Southampton College was founded in 1963 by Long Island University. It had its own station on the Long Island Rail Road until 1998 when the station was dismantled because it was lightly used.
From 1993, Robert F.X. Sillerman served as the Chancellor, replacing Angier Biddle Duke, ambassador to Spain under Lyndon Johnson. Sillerman took the job on two conditions: that the college scrap ill-defined liberal-arts programs and focus on marine science and creative writing, and that he lead publicity. He named Kermit the Frog as the 1996 commencement speaker: 31 newspapers picked up the story, a free marketing bonanza that raised the college's profile and drew hundreds of new admissions.
The refocusing on the marine science curriculum garnered the campus several accolades, including being named in 1998 as the Cousteau Society's sole North American Affiliate. In the course of the campus's tenure under Long Island University, it produced 34 Fulbright scholars, most of which hailed from the Marine Science program.

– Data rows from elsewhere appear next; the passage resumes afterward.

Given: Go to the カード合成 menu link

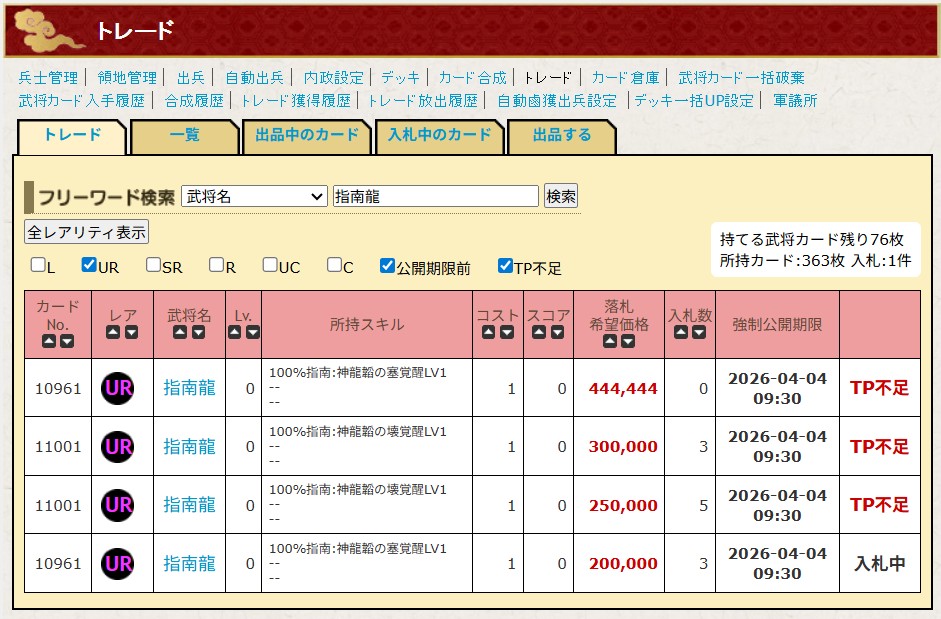Looking at the screenshot, I should pos(472,77).
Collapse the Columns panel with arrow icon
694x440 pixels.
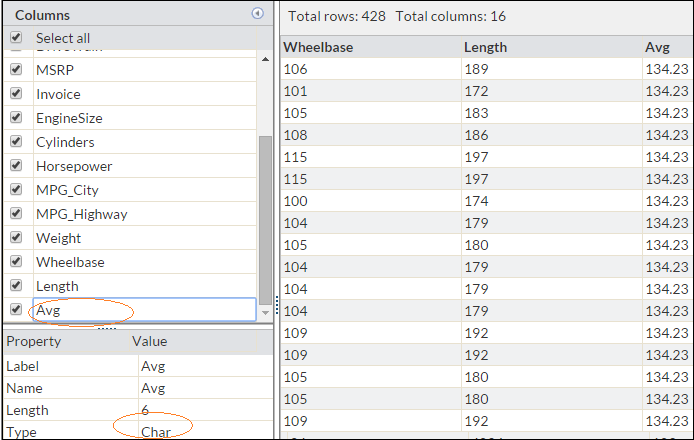pyautogui.click(x=258, y=14)
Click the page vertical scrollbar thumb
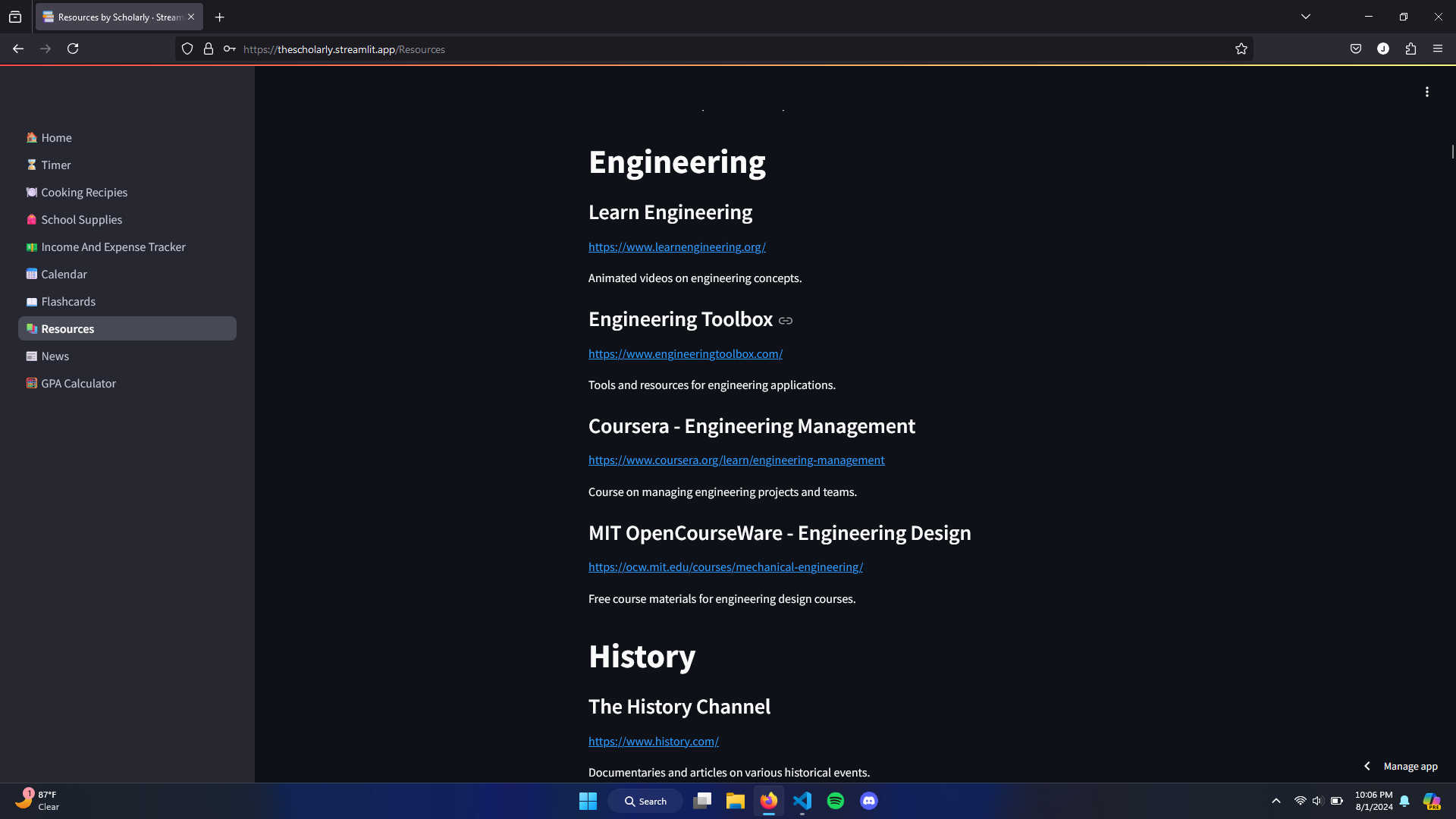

After many years of fiscal mismanagement, the University announced a multimillion-dollar capital campaign, launched a new interdisciplinary CORE curriculum and the construction of a new library (almost completed) to re-vamp the campus. After one year of a 10-year plan however, Long Island University officials ceased all plans and Long Island University decided to effectively close the campus. This forced most students to either move to University's Nassau County location, C.W. Post Campus or transfer elsewhere.